Germany - and shortly thereafter Japan - surrendered to the allies in 1945. This will never happen with Islamist extremists.

So how do we fight them? I’m not sure. I am merely pointing out the unprecedented difficulty with fighting them now. And the fact that this seems lost on many of today’s world leaders. If there is going to be any progress on this front, it has to be recognized that it is an idea that is the source of all Islamic terror. There ought to be as much energy expended on fighting that as there is on fighting specific Islamist targets.

All of them are motivated by the same ideal. The difference is only in the extent to which they will go to achieve that ideal. Islamic State (IS) and all the rest are just soldiers to the same ideal. Even if the civilized world were successful in annihilating IS, there will be new terrorist groups popping up to take their place. 

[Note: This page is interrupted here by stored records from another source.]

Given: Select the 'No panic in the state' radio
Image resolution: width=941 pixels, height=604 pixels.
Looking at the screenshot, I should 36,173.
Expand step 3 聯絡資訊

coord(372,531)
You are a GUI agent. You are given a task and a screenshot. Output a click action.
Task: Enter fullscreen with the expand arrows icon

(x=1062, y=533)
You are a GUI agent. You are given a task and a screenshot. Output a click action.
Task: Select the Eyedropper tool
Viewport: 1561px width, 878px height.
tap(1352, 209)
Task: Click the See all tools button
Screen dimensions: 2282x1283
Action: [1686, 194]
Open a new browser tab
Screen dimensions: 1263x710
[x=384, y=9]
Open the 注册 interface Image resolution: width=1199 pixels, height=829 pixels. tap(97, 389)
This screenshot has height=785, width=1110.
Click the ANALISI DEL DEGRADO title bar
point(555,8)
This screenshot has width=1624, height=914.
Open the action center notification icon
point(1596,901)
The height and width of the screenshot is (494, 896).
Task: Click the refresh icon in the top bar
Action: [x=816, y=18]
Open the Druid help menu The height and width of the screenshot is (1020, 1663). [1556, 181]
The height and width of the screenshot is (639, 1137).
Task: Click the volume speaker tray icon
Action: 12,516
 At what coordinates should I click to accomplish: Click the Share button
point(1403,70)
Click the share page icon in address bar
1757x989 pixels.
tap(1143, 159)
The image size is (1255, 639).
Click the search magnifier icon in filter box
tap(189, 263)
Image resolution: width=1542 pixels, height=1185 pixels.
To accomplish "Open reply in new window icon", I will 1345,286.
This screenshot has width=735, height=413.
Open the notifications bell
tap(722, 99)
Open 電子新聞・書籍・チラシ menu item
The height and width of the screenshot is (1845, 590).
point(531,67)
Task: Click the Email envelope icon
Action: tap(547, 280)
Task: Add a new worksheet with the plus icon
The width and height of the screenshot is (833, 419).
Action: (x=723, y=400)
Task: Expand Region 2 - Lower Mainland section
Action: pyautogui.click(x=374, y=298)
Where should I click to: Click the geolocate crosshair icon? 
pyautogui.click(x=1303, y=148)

So destroying IS is about as useful as was destroying Osama Bin Laden. It solves nothing. These groups recruit their ‘soldiers’ towards serving their ideal, not their organization. They tell them to commit terrorist acts by themselves wherever and wherever they can. They do not need to belong to their group or any other group. It is the idea they use to motivate.

This is how we get a mass murderer like Nidal Malik Hasan a Muslim army psychiatrist at Fort Hood who on one fine day in November of 2009 decided to shoot and killed 13 people and injure 30. He was not a member of a group. He was a ‘member’ of an ideology.  As were the Tzarnaev brothers - who on their own - bombed the Boston Marathon in April of 2013. They too were motivated by an idea.

This is what I would like to hear experts talking about in the future. Focusing on the terrorist group of the day  as though destroying this or that one will solve anything - is a complete waste of time.